____ EXTRACTED TEXT

DATA Step, Macro, Functions and more

Cubic Spline interpolation - MANY variables at once

Accepted Solution Solved
Reply
Occasional Contributor
Posts: 19
Accepted Solution

Cubic Spline interpolation - MANY variables at once

[ Edited ]

I have 500 or so variables that each has 11 points of data. I need to cubic spline between those 11 points across 100 smaller intervals. And I need to do that for all 500 variables.

 

Is there a way to do this using some sort of LOOP? And is there a way to do it so that it automatically knows how many variables to do it for? i.e. this month I have 500 variables, but last month it was only 493 variables.

 

Sample Data:


DATA Have;
INPUT Percentile Var1 Var2 Var499 Var500;
DATALINES;
0.01 -950 400 300 650
0.02 . . . .
0.05 -600 150 200 450
0.10 -300 100 125 200
0.20 . . . .
0.25 . . . .
0.50 0 0 0 0
0.75 . . . .
0.80 . . . .
0.90 60 -225 -150 -375
0.95 180 -390 -300 -500
0.98 . . . .
0.99 400 -675 -450 -800
;
RUN;

 

I need to fill in the missing values by cubic splining. And I need to do it for Var1-Var500. And need to be able to easily account for more or less variables without manual intervention.


Accepted Solutions
Solution
‎05-17-2018 05:04 PM
SAS Super FREQ
Posts: 4,277

Re: Cubic Spline interpolation - MANY variables at once

Posted in reply to SASaholic629

Yes. I think that will solve your problem. You transpose from wide to long format and then use BY processing to fit the 500 models. (The transpose will work on arbitrary number of variables that have the same prefix, as shown below.

 

There is a little wrinkle: You want to score the models on a scoring data set. You haven't said what the scoring data looks like, but the code below scores all models on 101 points in the interval [0,1].  If you want each variable to be scored on different intervals (like [min, max]) then form the scoring data first and merge it into the long data.

 

The code below follows my blog post but uses your data set. I changed the names of some variables because your explanatory variables use the prefix 'Var', so I made sure I didn't introduce new variables that have the same prefix. 

 

data Long;
set Have;
array x [*] Var:;
/* the original data */
Orig = 1;
do vNum = 1 to dim(x);
   vName = vname(x[vNum]);  /* variable name in char var */
   Value = x[vNum];        /* value for each variable for each obs */
   output;
end;
Orig = 0;
/* the scoring data set ... or merge with scoring data later */
do vNum = 1 to dim(x);
   vName = vname(x[vNum]);     /* variable name in char var */
   Value = .;                  /* use missing values for scoring data */
   do Percentile = 0 to 1 by 0.1;   /* evenly spaced in [0,1] */
      output;
   end;
end;
drop Var:;
run;

/* 2. Sort by BY-group variable */
proc sort data=Long;  by vName Percentile;  run;

/* 3. Call PROC REG and use BY statement to compute all regressions */
options nonotes;
proc transreg data=Long noprint;
by vName;
MODEL IDENTITY(Value) =SMOOTH(Percentile/SM=0);
OUTPUT OUT=CubicSpline p;
RUN;
options notes;

/* for this small example with 4 variables, you can graph the results */
proc sgplot data=CubicSpline;
series x=Percentile y=PValue / group=vName;
run;

View solution in original post


All Replies
Esteemed Advisor
Posts: 5,628

Re: Cubic Spline interpolation - MANY variables at once

Posted in reply to SASaholic629

transpose all VARs by percentile, sort by varname and percentile Then interpolate BY varname. Transpose back, if needed.

________
____ DATA EXTRACT

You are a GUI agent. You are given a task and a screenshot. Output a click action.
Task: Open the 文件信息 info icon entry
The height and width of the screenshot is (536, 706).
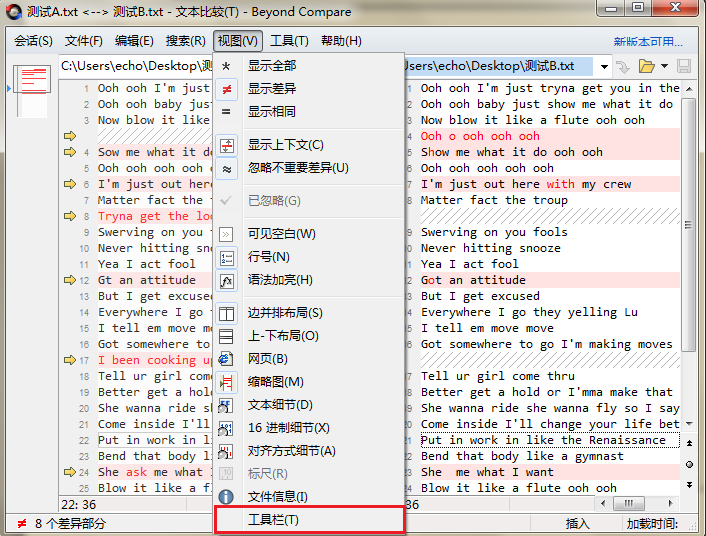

________

§ GIVEN PROBLEM A
From the forum thread on cubic spline interpolation, output the passage from "Is there a way to do this" to "only 493 variables.".
§ GIVEN PROBLEM B
Answer these questions using the cubic spline thread:
(i) How many points of data does each variable have?
(ii) How many variables did the original poster have last month?
(iii) How many posts does the reply author labeled "SAS Super FREQ" have?
The material above comes from a separate source and is not part of the forum thread.

§ EXERCISE RESPONSE A
Is there a way to do this using some sort of LOOP? And is there a way to do it so that it automatically knows how many variables to do it for? i.e. this month I have 500 variables, but last month it was only 493 variables.

§ EXERCISE RESPONSE B
(i) 11
(ii) 493
(iii) 4,277